*** GIVEN DATA ***

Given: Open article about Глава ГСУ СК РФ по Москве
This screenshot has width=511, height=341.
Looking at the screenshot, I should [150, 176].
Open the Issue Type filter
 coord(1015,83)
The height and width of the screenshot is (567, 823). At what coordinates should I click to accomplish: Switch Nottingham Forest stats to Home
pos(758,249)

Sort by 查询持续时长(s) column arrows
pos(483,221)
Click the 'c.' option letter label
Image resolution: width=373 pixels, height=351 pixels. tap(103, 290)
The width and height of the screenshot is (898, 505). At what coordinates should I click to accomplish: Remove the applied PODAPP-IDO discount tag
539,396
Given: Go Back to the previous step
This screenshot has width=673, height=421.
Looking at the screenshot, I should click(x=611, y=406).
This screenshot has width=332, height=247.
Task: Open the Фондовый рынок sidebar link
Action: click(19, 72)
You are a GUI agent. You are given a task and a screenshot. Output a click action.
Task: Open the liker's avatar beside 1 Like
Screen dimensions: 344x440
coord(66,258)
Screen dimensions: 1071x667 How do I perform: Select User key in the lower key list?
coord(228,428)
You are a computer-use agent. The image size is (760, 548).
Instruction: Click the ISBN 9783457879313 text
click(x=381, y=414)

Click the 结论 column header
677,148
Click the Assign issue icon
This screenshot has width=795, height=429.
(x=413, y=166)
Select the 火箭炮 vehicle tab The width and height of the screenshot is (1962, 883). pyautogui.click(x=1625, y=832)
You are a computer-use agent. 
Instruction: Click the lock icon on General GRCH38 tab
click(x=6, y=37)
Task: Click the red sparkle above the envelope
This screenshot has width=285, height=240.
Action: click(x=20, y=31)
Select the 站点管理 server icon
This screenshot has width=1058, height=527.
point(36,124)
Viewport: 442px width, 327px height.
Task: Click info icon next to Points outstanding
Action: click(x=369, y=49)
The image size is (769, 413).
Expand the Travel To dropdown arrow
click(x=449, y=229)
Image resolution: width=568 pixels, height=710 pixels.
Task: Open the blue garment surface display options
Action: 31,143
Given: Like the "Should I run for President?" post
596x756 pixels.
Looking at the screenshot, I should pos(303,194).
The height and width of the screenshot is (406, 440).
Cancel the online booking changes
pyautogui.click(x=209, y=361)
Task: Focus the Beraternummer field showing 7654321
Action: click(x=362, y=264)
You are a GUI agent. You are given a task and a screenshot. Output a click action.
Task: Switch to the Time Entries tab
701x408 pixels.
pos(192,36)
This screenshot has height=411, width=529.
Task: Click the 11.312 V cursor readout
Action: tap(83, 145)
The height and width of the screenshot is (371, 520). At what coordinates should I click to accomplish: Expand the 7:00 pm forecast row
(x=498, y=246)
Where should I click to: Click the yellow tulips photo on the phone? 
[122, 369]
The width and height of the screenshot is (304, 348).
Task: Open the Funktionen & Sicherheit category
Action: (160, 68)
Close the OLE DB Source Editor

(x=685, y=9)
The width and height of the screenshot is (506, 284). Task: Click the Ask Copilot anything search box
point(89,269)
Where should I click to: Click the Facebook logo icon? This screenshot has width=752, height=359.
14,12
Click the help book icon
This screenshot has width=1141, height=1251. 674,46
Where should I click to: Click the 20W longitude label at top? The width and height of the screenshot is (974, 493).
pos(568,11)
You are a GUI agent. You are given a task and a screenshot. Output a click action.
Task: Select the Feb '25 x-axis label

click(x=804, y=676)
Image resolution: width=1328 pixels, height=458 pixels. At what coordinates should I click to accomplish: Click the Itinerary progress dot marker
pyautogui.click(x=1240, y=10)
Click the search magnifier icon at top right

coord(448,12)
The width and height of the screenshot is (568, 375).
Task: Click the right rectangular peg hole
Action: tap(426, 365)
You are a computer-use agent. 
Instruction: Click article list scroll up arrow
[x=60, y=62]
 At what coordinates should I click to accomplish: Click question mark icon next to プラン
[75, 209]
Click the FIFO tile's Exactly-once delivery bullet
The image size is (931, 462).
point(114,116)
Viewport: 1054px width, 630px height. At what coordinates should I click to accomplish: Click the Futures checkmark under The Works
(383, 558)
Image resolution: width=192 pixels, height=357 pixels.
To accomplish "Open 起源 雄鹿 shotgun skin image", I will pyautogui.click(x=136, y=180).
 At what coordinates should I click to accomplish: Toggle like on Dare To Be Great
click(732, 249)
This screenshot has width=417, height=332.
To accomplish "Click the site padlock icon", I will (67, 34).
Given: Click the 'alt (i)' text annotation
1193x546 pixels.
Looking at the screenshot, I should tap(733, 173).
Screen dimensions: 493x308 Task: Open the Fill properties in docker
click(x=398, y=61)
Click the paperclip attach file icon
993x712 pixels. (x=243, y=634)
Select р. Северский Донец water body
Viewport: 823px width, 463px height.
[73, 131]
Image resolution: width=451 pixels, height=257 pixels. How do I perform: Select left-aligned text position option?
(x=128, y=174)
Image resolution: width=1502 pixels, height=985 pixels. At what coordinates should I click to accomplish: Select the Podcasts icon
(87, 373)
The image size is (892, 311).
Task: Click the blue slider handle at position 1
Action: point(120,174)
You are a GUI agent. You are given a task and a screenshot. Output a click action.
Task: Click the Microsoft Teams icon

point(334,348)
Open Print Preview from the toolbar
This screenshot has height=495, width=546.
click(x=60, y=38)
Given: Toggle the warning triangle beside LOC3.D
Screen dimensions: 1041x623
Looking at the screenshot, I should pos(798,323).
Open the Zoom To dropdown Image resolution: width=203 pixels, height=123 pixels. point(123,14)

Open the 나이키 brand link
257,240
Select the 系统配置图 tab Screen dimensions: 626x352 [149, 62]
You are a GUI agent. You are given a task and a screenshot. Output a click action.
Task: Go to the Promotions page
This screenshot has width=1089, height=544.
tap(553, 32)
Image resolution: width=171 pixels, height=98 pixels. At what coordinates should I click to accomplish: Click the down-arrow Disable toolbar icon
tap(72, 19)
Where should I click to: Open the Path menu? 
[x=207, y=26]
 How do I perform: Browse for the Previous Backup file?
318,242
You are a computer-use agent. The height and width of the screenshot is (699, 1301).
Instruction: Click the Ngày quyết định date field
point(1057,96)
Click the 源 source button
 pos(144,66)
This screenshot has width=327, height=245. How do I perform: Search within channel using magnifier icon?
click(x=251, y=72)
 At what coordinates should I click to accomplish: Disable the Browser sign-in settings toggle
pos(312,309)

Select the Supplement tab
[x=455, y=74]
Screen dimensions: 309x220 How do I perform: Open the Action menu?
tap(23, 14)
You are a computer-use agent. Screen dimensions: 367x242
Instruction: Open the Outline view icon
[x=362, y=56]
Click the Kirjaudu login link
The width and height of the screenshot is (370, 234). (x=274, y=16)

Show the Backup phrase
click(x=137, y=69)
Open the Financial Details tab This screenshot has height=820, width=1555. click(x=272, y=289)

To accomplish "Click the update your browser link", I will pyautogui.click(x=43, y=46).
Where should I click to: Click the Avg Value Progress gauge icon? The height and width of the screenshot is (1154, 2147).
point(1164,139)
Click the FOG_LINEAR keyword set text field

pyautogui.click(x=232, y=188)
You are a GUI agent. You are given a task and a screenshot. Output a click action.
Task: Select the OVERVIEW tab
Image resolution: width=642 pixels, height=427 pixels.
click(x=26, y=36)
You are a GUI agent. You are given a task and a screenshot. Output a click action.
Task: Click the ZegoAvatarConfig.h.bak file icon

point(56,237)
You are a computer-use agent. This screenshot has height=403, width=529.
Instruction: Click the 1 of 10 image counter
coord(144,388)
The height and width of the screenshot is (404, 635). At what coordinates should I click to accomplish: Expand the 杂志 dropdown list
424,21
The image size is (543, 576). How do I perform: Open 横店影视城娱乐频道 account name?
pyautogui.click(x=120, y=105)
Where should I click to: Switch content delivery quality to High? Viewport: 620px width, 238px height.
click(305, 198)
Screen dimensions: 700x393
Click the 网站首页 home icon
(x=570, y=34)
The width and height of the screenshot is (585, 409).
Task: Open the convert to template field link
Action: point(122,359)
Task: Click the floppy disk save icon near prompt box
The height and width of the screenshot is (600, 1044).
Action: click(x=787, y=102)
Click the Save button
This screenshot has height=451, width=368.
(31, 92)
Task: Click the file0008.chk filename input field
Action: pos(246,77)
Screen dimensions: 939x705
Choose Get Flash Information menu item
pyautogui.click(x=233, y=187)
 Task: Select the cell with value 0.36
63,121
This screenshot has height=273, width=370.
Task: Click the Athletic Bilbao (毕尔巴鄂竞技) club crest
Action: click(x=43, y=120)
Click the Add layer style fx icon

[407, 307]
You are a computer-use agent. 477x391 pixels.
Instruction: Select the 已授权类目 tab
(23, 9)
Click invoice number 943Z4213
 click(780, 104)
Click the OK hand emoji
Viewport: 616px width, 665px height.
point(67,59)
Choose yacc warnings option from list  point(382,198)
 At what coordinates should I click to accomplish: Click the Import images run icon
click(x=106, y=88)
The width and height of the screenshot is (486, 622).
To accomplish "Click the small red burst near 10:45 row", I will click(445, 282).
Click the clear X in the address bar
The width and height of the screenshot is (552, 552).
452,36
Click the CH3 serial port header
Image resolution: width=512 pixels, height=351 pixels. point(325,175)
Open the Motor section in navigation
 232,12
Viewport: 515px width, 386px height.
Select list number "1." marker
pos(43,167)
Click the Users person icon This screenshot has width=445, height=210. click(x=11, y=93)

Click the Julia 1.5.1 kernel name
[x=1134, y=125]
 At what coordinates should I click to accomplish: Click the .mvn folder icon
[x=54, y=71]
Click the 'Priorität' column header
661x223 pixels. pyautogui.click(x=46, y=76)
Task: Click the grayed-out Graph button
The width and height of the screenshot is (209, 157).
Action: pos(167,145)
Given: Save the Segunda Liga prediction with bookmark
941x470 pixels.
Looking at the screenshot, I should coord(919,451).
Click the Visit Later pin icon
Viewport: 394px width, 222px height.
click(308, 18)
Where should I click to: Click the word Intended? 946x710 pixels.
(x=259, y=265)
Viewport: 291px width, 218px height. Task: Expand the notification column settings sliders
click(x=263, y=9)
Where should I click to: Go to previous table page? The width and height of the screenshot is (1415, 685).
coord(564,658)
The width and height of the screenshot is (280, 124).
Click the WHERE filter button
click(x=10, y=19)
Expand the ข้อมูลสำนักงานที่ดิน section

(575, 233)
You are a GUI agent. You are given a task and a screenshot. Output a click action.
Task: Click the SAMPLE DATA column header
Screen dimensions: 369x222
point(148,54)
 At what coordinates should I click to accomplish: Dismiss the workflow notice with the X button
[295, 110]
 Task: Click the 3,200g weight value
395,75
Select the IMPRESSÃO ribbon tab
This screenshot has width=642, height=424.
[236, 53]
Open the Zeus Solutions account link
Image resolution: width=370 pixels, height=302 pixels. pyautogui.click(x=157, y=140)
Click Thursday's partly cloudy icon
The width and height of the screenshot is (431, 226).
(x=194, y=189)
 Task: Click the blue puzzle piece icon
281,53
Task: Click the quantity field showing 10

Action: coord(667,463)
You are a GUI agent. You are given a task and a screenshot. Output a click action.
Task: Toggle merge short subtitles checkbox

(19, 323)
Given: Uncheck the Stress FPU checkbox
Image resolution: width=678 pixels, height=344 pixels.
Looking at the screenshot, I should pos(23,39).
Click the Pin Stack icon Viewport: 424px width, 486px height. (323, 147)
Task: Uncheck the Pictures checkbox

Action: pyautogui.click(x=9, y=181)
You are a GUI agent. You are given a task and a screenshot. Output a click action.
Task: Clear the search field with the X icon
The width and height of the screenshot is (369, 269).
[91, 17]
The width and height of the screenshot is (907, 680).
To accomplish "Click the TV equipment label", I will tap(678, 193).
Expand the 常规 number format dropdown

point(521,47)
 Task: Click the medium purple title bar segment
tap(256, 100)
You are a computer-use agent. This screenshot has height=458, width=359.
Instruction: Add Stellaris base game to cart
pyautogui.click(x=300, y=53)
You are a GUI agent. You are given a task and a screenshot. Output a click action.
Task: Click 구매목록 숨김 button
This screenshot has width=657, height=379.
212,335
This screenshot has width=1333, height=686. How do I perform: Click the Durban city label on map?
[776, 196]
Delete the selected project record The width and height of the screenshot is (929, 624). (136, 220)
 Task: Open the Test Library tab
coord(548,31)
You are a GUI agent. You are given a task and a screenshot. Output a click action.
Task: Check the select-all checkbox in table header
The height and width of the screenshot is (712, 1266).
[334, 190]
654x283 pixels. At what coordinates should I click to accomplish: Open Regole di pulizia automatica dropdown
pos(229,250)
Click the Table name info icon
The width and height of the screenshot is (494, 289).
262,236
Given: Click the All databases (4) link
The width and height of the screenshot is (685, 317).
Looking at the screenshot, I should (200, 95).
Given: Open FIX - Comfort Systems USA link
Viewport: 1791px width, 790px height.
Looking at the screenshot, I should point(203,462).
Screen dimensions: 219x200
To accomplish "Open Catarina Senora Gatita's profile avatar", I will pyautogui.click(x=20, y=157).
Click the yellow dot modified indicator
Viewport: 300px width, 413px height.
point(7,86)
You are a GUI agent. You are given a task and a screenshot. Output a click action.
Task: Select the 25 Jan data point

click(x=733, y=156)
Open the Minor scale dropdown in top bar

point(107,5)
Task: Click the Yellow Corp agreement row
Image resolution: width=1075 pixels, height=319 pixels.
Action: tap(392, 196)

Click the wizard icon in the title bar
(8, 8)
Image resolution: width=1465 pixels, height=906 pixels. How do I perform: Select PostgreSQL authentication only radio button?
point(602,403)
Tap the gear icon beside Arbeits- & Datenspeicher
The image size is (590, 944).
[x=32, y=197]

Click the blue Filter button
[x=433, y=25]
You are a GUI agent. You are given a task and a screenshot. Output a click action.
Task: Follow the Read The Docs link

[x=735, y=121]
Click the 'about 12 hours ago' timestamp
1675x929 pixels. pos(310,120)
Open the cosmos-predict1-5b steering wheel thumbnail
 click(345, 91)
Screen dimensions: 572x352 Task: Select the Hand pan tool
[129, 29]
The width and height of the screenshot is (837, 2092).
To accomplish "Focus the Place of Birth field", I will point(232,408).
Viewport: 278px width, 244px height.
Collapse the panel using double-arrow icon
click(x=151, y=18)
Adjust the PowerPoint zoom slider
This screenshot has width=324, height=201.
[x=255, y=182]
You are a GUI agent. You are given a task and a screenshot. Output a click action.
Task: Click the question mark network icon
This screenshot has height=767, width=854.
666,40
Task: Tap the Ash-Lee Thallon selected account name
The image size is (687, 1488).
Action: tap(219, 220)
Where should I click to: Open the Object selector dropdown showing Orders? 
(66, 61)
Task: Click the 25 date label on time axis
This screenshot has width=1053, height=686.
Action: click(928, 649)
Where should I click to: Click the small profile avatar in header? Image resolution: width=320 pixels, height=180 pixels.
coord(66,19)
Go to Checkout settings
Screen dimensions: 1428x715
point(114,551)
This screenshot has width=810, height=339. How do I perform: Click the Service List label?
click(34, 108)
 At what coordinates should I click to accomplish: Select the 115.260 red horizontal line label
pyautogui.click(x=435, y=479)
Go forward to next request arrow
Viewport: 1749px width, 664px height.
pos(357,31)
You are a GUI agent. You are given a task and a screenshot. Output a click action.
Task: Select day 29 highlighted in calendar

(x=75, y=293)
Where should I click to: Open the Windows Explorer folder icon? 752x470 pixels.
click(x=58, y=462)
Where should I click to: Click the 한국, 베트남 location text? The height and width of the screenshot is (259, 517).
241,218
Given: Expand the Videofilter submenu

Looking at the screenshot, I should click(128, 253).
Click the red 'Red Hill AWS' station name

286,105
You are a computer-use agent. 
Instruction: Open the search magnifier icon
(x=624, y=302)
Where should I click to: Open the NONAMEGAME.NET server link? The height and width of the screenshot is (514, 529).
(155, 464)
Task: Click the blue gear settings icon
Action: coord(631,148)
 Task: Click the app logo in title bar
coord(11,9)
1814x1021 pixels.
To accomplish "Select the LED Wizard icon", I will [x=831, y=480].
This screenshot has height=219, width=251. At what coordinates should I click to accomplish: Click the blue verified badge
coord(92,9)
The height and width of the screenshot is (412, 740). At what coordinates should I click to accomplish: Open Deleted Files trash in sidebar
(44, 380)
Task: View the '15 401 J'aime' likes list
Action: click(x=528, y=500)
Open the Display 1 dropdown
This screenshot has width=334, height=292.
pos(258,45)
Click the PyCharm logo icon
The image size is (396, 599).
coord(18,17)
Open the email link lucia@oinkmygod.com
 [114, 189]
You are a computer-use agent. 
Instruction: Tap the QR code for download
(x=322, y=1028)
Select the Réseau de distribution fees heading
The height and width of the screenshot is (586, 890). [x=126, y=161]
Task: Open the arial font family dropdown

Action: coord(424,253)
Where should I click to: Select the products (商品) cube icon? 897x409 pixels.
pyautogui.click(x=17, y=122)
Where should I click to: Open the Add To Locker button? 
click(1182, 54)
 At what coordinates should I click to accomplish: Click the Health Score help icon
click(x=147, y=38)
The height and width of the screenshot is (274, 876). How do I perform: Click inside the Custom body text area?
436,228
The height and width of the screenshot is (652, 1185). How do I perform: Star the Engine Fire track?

*** End of GIVEN DATA ***

Using the entries above, repeat only the lines from the one containing "Task: Select the 25 Jan data point" through the one containing "The width and height of the screenshot is (837, 2092).", end lines included.

> **SOLUTION TO THIS TASK**
Task: Select the 25 Jan data point

click(x=733, y=156)
Open the Minor scale dropdown in top bar

point(107,5)
Task: Click the Yellow Corp agreement row
Image resolution: width=1075 pixels, height=319 pixels.
Action: tap(392, 196)

Click the wizard icon in the title bar
(8, 8)
Image resolution: width=1465 pixels, height=906 pixels. How do I perform: Select PostgreSQL authentication only radio button?
point(602,403)
Tap the gear icon beside Arbeits- & Datenspeicher
The image size is (590, 944).
[x=32, y=197]

Click the blue Filter button
[x=433, y=25]
You are a GUI agent. You are given a task and a screenshot. Output a click action.
Task: Follow the Read The Docs link

[x=735, y=121]
Click the 'about 12 hours ago' timestamp
1675x929 pixels. pos(310,120)
Open the cosmos-predict1-5b steering wheel thumbnail
 click(345, 91)
Screen dimensions: 572x352 Task: Select the Hand pan tool
[129, 29]
The width and height of the screenshot is (837, 2092).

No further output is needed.